Three out of every four emerging human infectious diseases are caused by viruses that normally circulate in animal reservoirs. Given the enormous impact of zoonotic diseases such as COVID-19, Ebola, or influenza, research efforts have mostly focused on viruses that jump from other animals to humans (zoonosis), while jumps in the other direction (anthroponosis) have received far less attention. But anthroponotic viruses also pose a threat: they can cause fatal diseases in endangered species, impact food security, or become more pathogenic for humans after evolving in animal reservoirs.
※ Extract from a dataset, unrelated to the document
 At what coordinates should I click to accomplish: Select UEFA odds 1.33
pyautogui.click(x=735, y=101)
“By surveying and monitoring transmission of viruses between animals and humans, in either direction, we can better understand viral evolution and hopefully be more prepared for future outbreaks and epidemics of novel illnesses, while also aiding biodiversity conservation efforts,” says François Balloux, UCL researcher and work package leader in END-VOC.

More jumps from humans to other vertebrates than vice versa

Balloux and his UCL colleagues Lucy van Dorp and Cedric Tan analysed almost 60,000 viral genomes that have been deposited on public databases to date. They reconstructed the evolutionary histories (or phylogenetic trees) of vertebrate-associated viruses across 32 families, which allowed them to identify putative host jumps, as well as their directionality. Among possible jumps involving human hosts, 64% went in the human to animal direction, while 36% went in the other direction.
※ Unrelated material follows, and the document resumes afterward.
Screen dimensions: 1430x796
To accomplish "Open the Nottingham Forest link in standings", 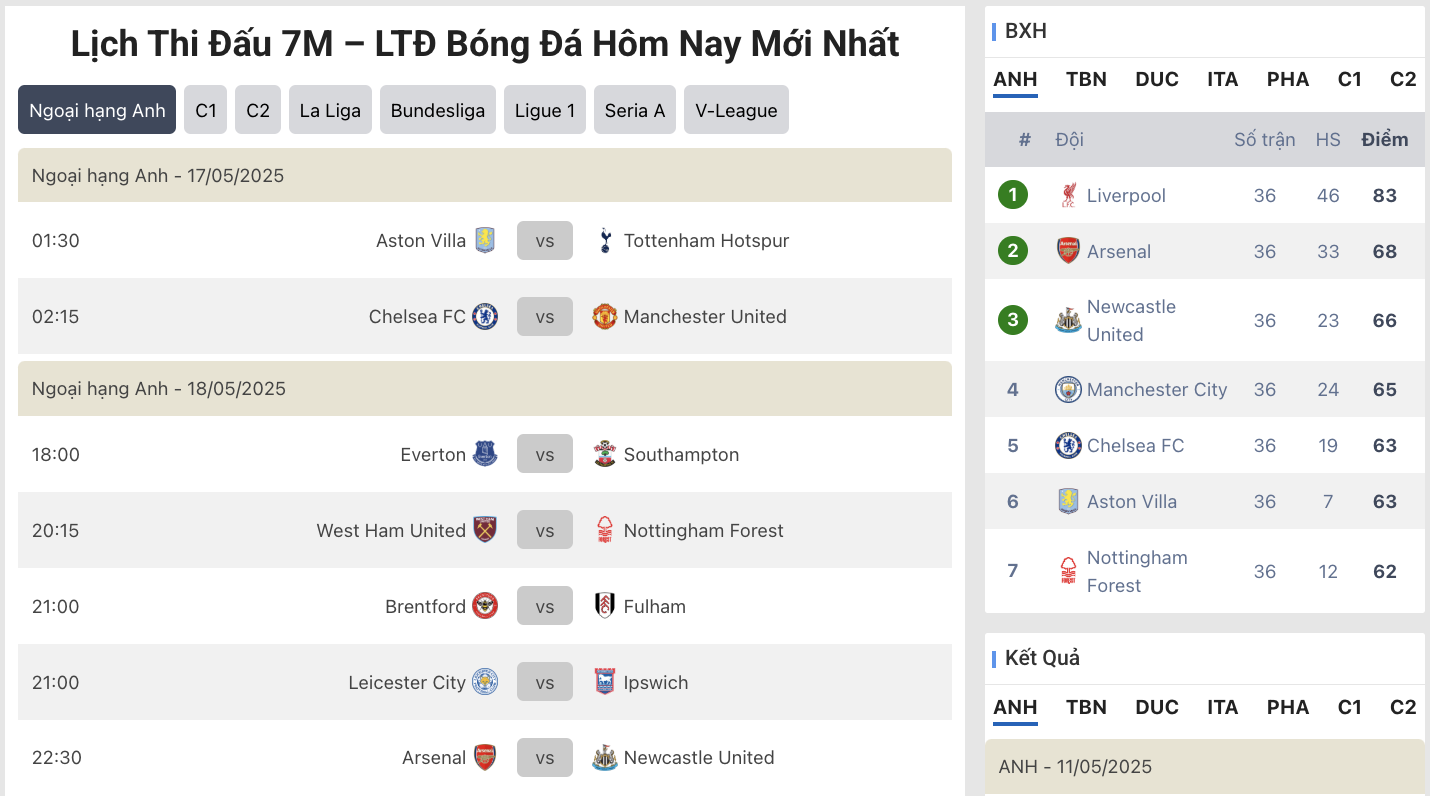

“For SARS-CoV-2, we reconstructed a fair number of jumps from humans to other animals, but also several subsequent jumps from animals back into humans,” says Balloux. This has clear implications for the emergence of new viral variants. For MERS, another coronavirus believed to jump regularly from camels to humans, the research team found evidence of considerable human to human transmission, as well as human to camel spillovers. “These findings are in line with reports suggesting that MERS-CoV circulates at higher rates in humans than generally acknowledged in the Arabic Peninsula” says Tan.
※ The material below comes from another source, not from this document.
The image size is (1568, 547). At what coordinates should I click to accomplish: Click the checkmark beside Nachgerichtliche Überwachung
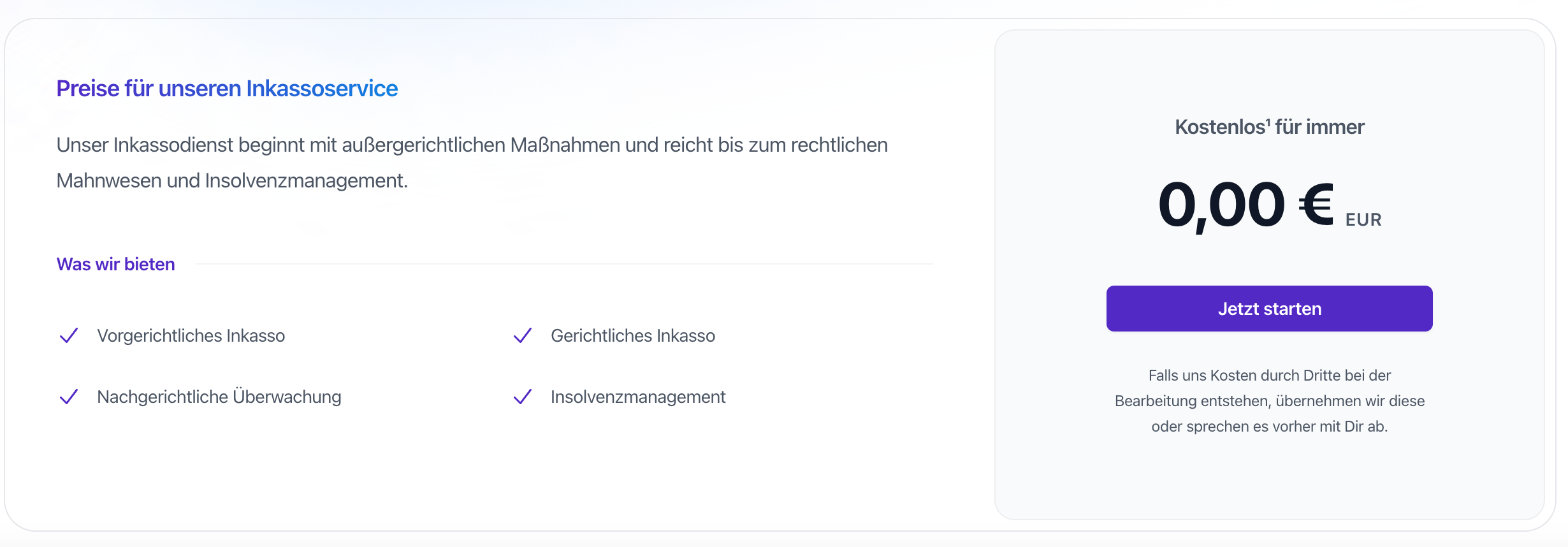[69, 397]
The findings also indicate that host jumps are associated with an increase in new mutations, although viruses that infect a wide variety of hosts show weaker signals of this adaptive process, likely because they target host cell machinery that is more conserved across different animal species.

Huge gaps in viral surveillance

Global genomic surveillance is key for preparing to outbreaks of new diseases. But the analysis also revealed massive gaps in the genomics data currently available: the great majority of the 12 million viral sequences on public databases (roughly 86%) were human-associated; the rest were mostly associated to domestic animals, while only a small fraction were associated with wild vertebrate species. Most samples were collected from the USA and China, whereas samples from Africa, Asia and Southern America were highly underrepresented.

“About 79% of host jumps that we identified were between non-human animals. But this is likely to be a massive underestimate as our surveillance focuses on viruses that infect humans and, to some extent, domestic animals,” says Balloux.




Cedric CS Tan, Lucy van Dorp and François Balloux. The evolutionary drivers and correlates of viral host jumps. Nat Ecol Evol (2024).